As most of you know, I’m a sports writer. Been one for most of the last decade, with a brief departure into news writing. So like I did with LeBron, here is my take on the current moment.
- People have asked me if this is the “worst” sports scandal of all time. I don’t know, but it’s up there. O.J. was pretty shocking and ushered in a new era of zero innocence when it came to all of celebrity and sport, but by that time Simpson was more known for acting and as a media figure. This involved current sports figures, facilities, a massive cover up, and the systematic and ignored abuse of the most cherished and vulnerable members of our society. I would give that the nod over Pete Rose, gambling Black Sox or anything else. Adding a universally revered figure like Joe Paterno adds another dimension. This is tragedy on another level.

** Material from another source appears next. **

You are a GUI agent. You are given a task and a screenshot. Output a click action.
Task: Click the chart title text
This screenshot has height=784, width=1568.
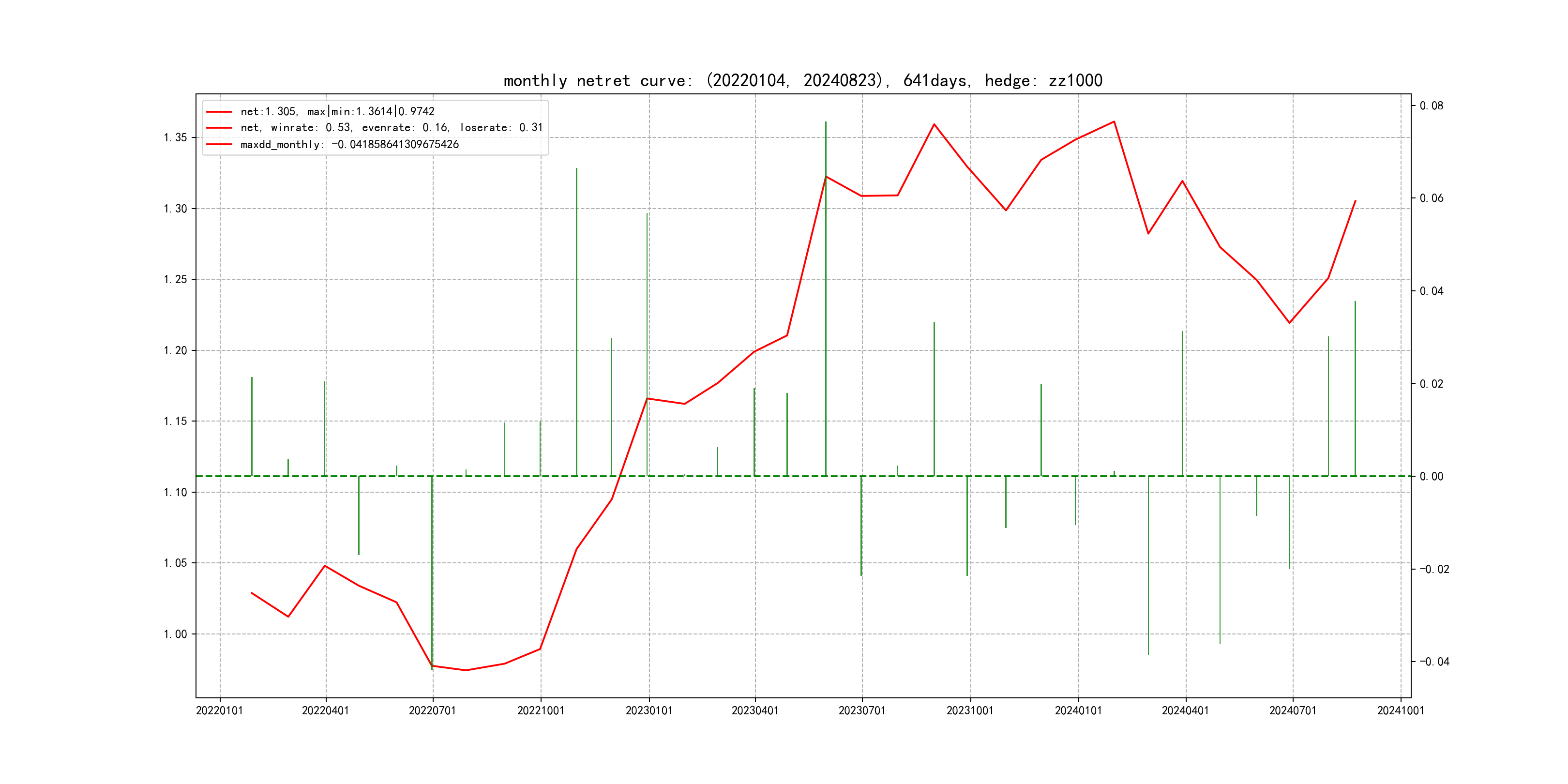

- There was always a common theme to many of the college football scandals. Almost all of the ones that have broken in recent years (USC, Miami, Ohio State, SMU) happened in major media markets. This is important. My contention – for years – is that the real problems exist in the smaller college towns, especially those with entrenched hierarchy. Penn State fit this to a tee. Longtime coach, athletic director, President, and an inbred coaching staff at all levels. All in a town that values football over everything else (if you want proof of that, go review the press conference the other night with reporters shouting insults at the board of trustees). Say this can’t happen in your town, the truth is it can and it might be happening. It might not be involved in something so horrific as child abuse, but there is probably plenty of dirt being buried. Penn State and State College, Pa. match the make-up of most towns with major football programs. This is something to think about and should scare Presidents, boards and faculty into reviewing exactly who is in charge in their burg.
- People ask why the decision making occurred like it did, and I can give you a bit of insight into that. I’ve worked in plenty of high school football factories (towns) and on the whole, outside of size and media attention, they aren’t much different than colleges. Paterno, Sandusky, Curley and the rest answered to who they were used to answering to – themselves. This is the hierarchy of State College. When graduate assistant Mike McQueary walked into the Penn State locker room and saw Jerry Sandusky raping a boy, he went to the highest authority he thought of – Paterno. Sandusky was the assistant coach for two national titles at Linebacker U – that was the only place to go in his mind, and after that it was finished. I’ve seen it too many times, where I’ve asked the school superintendent a question and he replies by saying he would have to ask the football coach first, without realizing what he’s saying. It’s the same mentality. It’s what happens when schools become football schools. It’s the only logical reason why Sandusky could virtually confess within the listening range of State College Police and never face charges. This finally reached the purview of the state police and that’s when things began to happen.
- The numbers for this may be staggering. The grand jury report lists victims going back to 1994, but Sandusky was active in State College since 1969, meaning there could be victims in their 50s. His charity began in the late 1970s. Clay Travis, a practicing attorney who also reports for the college football site OutkicktheCoverage.com said some victims are being represented by lawyers involved with suing the Catholic Church the last several years over child abuse. They think civil suits could range in the 100s of millions. Another figure has legal fees, settlements, loss of advertising and donors amounting to $1 billion for Penn State.
- Numbers and analyzing this situation may be fine, but it comes down to the human toll. As someone who knows someone who was sexually assaulted, I was filled with rage when I first heard the news. I can’t imagine why people sat on this for so long.